Adding Strapping boards to the foam
- Carefully turn large foam board over, to the flattest side.
- Measure where you want the strapping to be placed: one on top, one in the middle, one near the bottom, approximately four inches from top, and four inches from bottom of the foam board.
- Use scribe with a pen on the foamboard, where the three pieces of wood should be placed.
- It is essential that the top be straight, otherwise your piece will hang crooked on the wall.
- Lift strapping pieces one by one, adding adhesive in a long bead along the wood, lay carefully down on the line that you made on the foam. See the small piece of leftover foam piece below? Great for a smaller pinboard!
- Weight the strapping to the foamboard using piles of books, and leave overnight to dry.
- Cut the four yards of flannel in half, and sew down the middle; iron.
- From the top centre of the foam board, pin the flannel across the top.
- Carefully stretch the flannel taught on either side, pinning at 2” intervals all the way down to the bottom of the foam.
Hanging the flannel covered foam board onto the wall
- With the two feet of strapping remaining from the 8-foot length, find an area in your sewing room where the board will hang.
- Take note of any outlets and switches, so you don’t cover them.
- Measure from the top of the ceiling down to where you want the board to be attached.
- Use a level to ensure wood pieces are level on the wall.
- Pre-drill holes in the wooden strapping and the wall, two per piece of wood will be fine.
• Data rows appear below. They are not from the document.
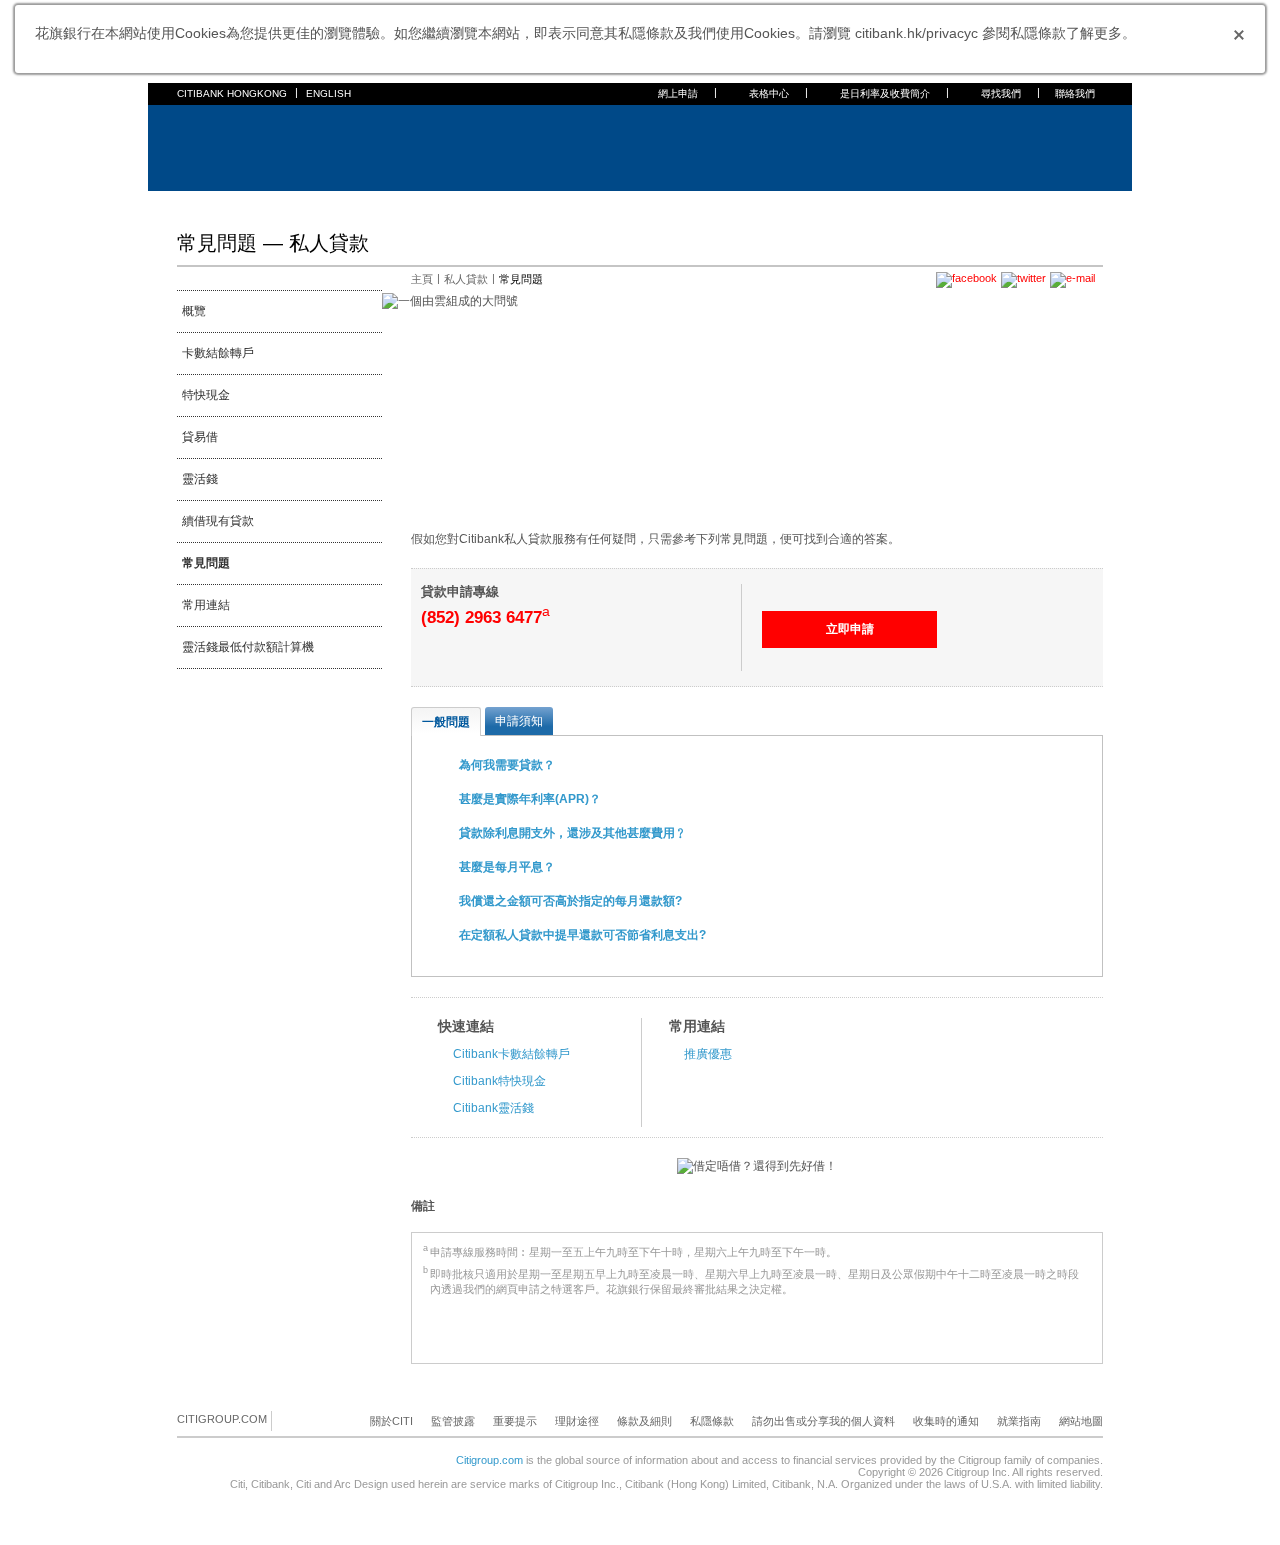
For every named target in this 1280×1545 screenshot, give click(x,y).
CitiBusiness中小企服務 (671, 204)
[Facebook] (288, 1420)
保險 (449, 204)
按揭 (345, 204)
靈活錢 (200, 479)
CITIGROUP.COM (222, 1419)
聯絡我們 (1075, 93)
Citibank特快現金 (499, 1081)
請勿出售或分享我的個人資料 (823, 1421)
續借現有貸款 (218, 521)
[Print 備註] (1091, 1207)
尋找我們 (1001, 93)
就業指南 (1019, 1421)
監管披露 (453, 1421)
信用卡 (299, 204)
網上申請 (678, 93)
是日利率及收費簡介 (885, 93)
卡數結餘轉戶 (218, 353)
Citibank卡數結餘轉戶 (511, 1054)
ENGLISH (328, 93)
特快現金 (206, 395)
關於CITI (391, 1421)
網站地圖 (1081, 1421)
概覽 (194, 311)
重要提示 (515, 1421)
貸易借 (200, 437)
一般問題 (446, 722)
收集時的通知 (946, 1421)
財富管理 (501, 204)
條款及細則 (644, 1421)
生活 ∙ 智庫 (782, 204)
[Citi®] (242, 145)
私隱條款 (712, 1421)
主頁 (189, 204)
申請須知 (519, 721)
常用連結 (206, 605)
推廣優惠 (708, 1054)
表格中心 (769, 93)
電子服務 (565, 204)
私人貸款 (397, 204)
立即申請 (850, 629)
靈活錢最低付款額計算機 (248, 647)
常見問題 (206, 563)
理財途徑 (577, 1421)
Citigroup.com (489, 1460)
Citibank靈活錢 (493, 1108)
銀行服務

These wood pieces hang from the top only.
- Screw into plastic anchors using the pre-drilled holes.
- In the picture below, my husband is lifting the foam board with the wood, to let it “rest” on the boards on the wall. The wood at the top of the foam sheet “hangs” off the wood attached to the wall. This is before the flannel is attached. It is much easier to attach the flannel first, before it is put up on the wall.
- The closeup below shows the flannel attached with pins. To attach the flannel at the top, I used a bead of adhesive along the top of the foam board, and laid the flannel across the top using a line right at the edge of the flannel. This worked nicely!
- Just before hanging it for the last time, we ran a bead of adhesive on the boards attached to the wall, and then we hung the board up! Here is the finished board!
- The solid lines are 2” grid, and the dotted lines are 1” grid.
I hope you enjoy making this design board! There are a few smaller, leftover pieces that are great for making smaller boards. These can be used for blocking and steaming wall hangings prior to trimming and binding, or for keeping track of smaller pieces when you take them places like a retreat.